**Exercise directions:** Reproduce the data below verbatim, from the line with "Click the Save floppy disk icon" up to and including the line with "(x=224, y=68)". Output only those lines.

**Records provided:**
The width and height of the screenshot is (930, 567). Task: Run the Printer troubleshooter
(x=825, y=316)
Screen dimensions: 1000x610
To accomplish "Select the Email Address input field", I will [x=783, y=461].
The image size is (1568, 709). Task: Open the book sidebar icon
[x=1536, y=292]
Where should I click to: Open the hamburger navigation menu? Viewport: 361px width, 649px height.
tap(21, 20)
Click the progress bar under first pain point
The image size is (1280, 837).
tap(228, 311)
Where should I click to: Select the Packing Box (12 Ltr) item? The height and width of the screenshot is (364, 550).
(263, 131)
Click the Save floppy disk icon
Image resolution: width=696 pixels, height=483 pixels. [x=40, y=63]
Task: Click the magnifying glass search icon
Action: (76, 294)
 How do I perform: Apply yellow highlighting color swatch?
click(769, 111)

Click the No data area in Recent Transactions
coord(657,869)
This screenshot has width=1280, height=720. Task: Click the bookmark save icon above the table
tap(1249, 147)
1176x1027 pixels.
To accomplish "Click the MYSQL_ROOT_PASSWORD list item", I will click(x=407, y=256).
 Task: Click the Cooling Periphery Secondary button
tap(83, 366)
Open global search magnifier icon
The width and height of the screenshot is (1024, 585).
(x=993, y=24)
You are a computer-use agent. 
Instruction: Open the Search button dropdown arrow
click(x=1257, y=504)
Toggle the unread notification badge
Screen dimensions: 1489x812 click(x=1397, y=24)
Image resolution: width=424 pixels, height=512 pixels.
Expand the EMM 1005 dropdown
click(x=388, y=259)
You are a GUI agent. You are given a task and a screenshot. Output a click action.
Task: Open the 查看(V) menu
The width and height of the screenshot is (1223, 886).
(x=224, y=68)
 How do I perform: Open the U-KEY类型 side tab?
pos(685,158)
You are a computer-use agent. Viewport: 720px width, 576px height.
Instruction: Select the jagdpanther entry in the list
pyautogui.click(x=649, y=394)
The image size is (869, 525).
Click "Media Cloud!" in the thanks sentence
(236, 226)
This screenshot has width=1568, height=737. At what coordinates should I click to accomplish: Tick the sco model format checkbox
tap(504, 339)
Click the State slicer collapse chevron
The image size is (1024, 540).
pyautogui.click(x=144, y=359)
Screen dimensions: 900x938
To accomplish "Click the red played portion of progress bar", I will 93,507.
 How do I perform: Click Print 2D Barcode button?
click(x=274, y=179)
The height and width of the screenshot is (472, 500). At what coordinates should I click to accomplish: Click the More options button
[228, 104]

**Reply to the task:**
Click the Save floppy disk icon
Image resolution: width=696 pixels, height=483 pixels. [x=40, y=63]
Task: Click the magnifying glass search icon
Action: (76, 294)
 How do I perform: Apply yellow highlighting color swatch?
click(769, 111)

Click the No data area in Recent Transactions
coord(657,869)
This screenshot has width=1280, height=720. Task: Click the bookmark save icon above the table
tap(1249, 147)
1176x1027 pixels.
To accomplish "Click the MYSQL_ROOT_PASSWORD list item", I will click(x=407, y=256).
 Task: Click the Cooling Periphery Secondary button
tap(83, 366)
Open global search magnifier icon
The width and height of the screenshot is (1024, 585).
(x=993, y=24)
You are a computer-use agent. 
Instruction: Open the Search button dropdown arrow
click(x=1257, y=504)
Toggle the unread notification badge
Screen dimensions: 1489x812 click(x=1397, y=24)
Image resolution: width=424 pixels, height=512 pixels.
Expand the EMM 1005 dropdown
click(x=388, y=259)
You are a GUI agent. You are given a task and a screenshot. Output a click action.
Task: Open the 查看(V) menu
The width and height of the screenshot is (1223, 886).
(x=224, y=68)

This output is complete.